**Task directions:** For the records below, print the lines from the line with "The width and" through the line with "Given: Open the message editor hamburger menu" exactly as written; include both end lines and exclude the rest.

**Listed entries:**

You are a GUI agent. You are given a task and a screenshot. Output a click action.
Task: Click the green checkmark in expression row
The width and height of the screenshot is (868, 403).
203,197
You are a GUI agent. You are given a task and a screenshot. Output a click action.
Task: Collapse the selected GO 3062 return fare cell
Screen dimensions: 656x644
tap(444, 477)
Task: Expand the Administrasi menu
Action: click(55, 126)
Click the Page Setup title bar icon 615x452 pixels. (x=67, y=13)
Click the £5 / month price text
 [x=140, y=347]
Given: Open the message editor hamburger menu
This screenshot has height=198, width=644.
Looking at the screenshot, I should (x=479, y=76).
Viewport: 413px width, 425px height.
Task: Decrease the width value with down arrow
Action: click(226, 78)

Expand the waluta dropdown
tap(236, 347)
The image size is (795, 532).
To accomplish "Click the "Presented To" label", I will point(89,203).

* * *

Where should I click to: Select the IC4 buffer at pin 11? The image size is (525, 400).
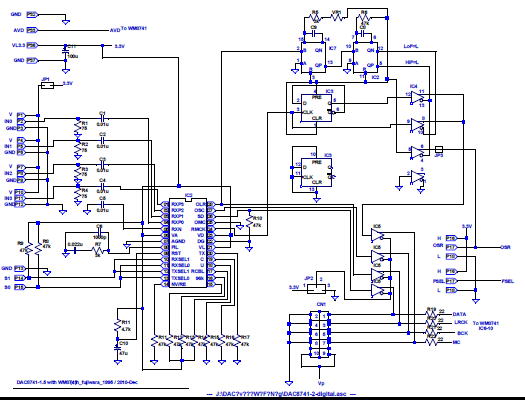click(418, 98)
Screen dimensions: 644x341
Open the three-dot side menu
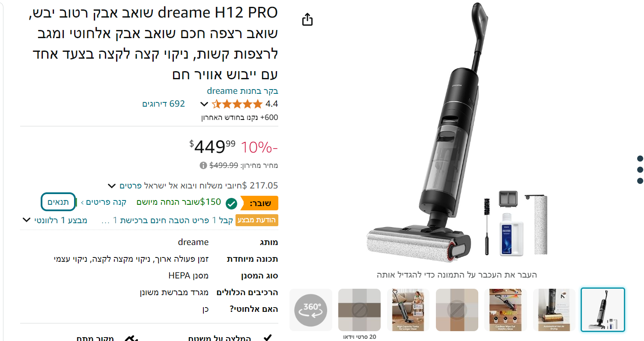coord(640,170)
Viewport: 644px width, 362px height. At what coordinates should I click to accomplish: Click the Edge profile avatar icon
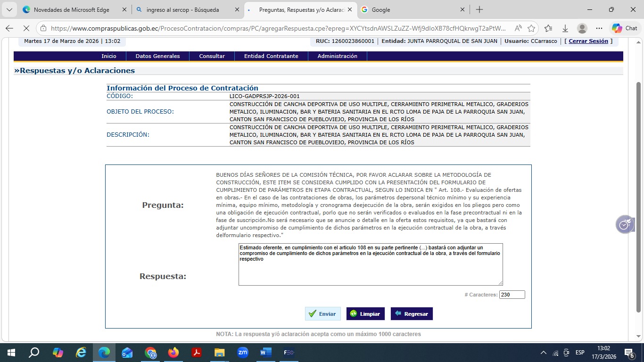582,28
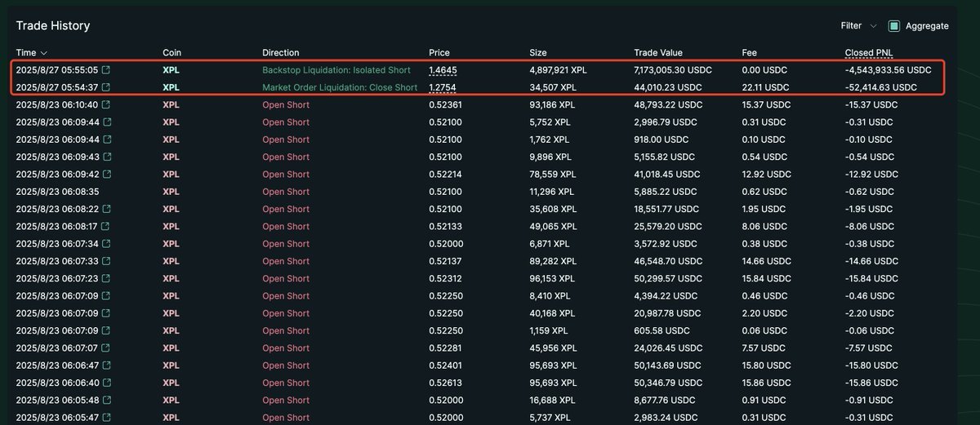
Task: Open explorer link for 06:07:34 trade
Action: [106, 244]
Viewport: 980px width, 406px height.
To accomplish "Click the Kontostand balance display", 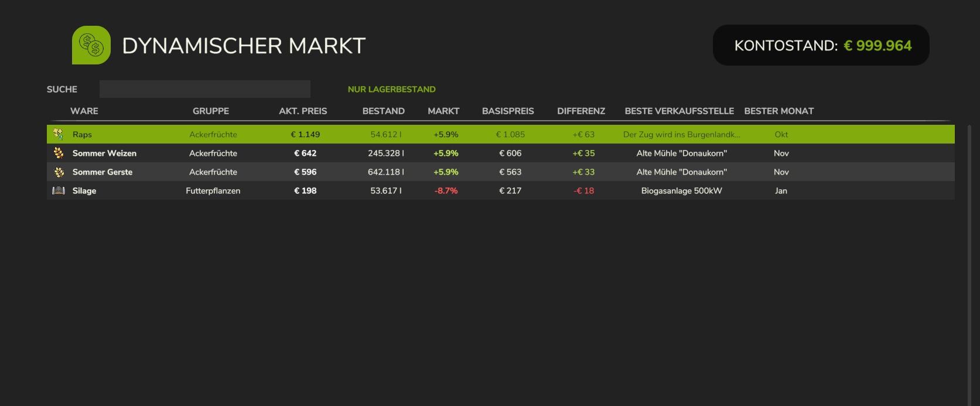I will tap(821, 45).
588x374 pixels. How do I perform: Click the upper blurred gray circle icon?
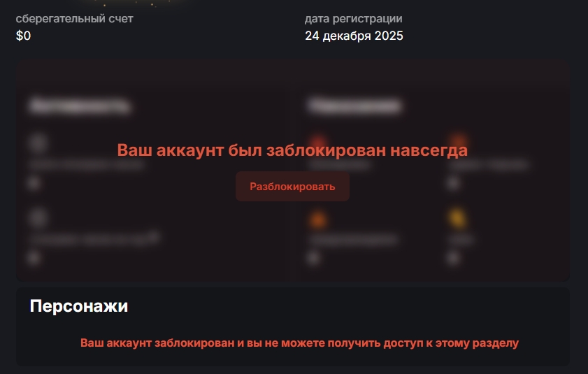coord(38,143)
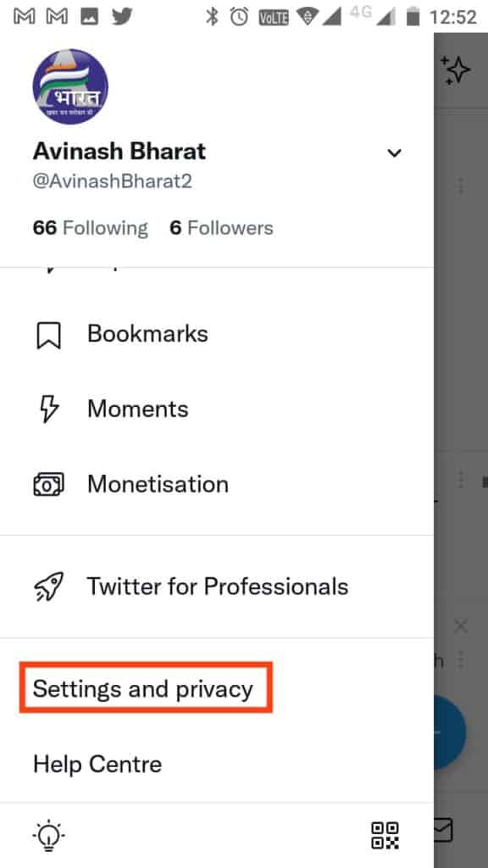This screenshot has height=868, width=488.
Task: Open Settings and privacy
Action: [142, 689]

**Problem solution:**
The width and height of the screenshot is (868, 403).
203,197
You are a GUI agent. You are given a task and a screenshot. Output a click action.
Task: Collapse the selected GO 3062 return fare cell
Screen dimensions: 656x644
tap(444, 477)
Task: Expand the Administrasi menu
Action: click(55, 126)
Click the Page Setup title bar icon 615x452 pixels. (x=67, y=13)
Click the £5 / month price text
 [x=140, y=347]
Given: Open the message editor hamburger menu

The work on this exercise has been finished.